子供の頃から大工になりたかった。近所の街道にたたずむでんとした役所は、そのころ建て直され、そこそこ有名な建築士がデザインしたもので、白い炎が天に向かって勢いよくくねるような躍動感ある風貌をしており、のちに見た目があまりに芸術的で市民が入りづらいという欠点が指摘されたが、建設当時の評判は良かった。それを自転車の信号待ちで正面から見た彼の心は、役所の形と同じく天へ昇るようだった。自分も絶対にこういう建物を作る人になるんだ、と彼は誓った。

 ただ、彼の希望の持ち方は普通の子供とはちがっていた。彼は自分が大人で立派な男で、世間からチヤホヤされている一流の建築家だと思い描いた。普通でもこのくらいはするだろうが、彼は本気でそうなったと思い込んだ。それは、「このままでは、成長しても、とてもそうはいきそうにない」という動かぬ現実をとうに気づいており、それを完全に忘れ、心の地下室に封印するためだった。完全に現実からの逃避だった。

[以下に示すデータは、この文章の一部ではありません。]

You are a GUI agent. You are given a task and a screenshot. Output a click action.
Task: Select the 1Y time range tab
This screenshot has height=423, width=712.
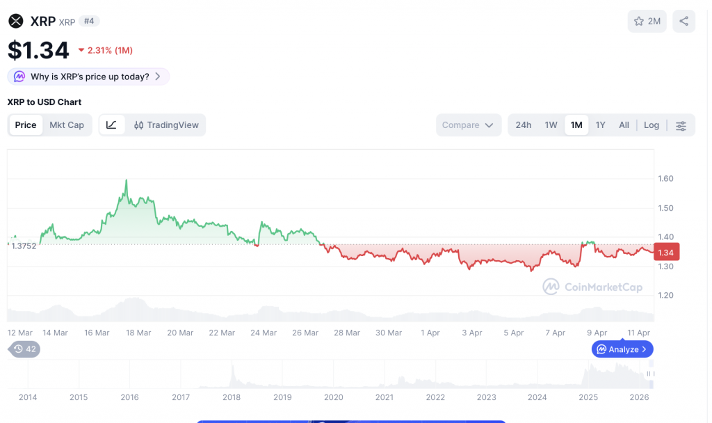pyautogui.click(x=600, y=125)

 彼が建築に憧れを抱いたのは確かだが、彼は幼少から自分に絶望していた。どんなに夢を描いても、絶対に実現しない、全てが無理、不可能だと固く信じていた。

 美術室で壁ぎわの棚に小さな白い貝の彫刻を見た。これが自分だと思った。いっけん貝だが、決して口があくことのない、永遠にひらく可能性のカケラすらそもそも意図されずに作られた完全なるまがい物。ひらく口などないのに、口の形だけを、その側面をヘラでぐーっとえぐって作ってある、口のふりをしているだけの誤魔化し。事実はなく、全てがフリのみで出来ているもの。それが彼だった。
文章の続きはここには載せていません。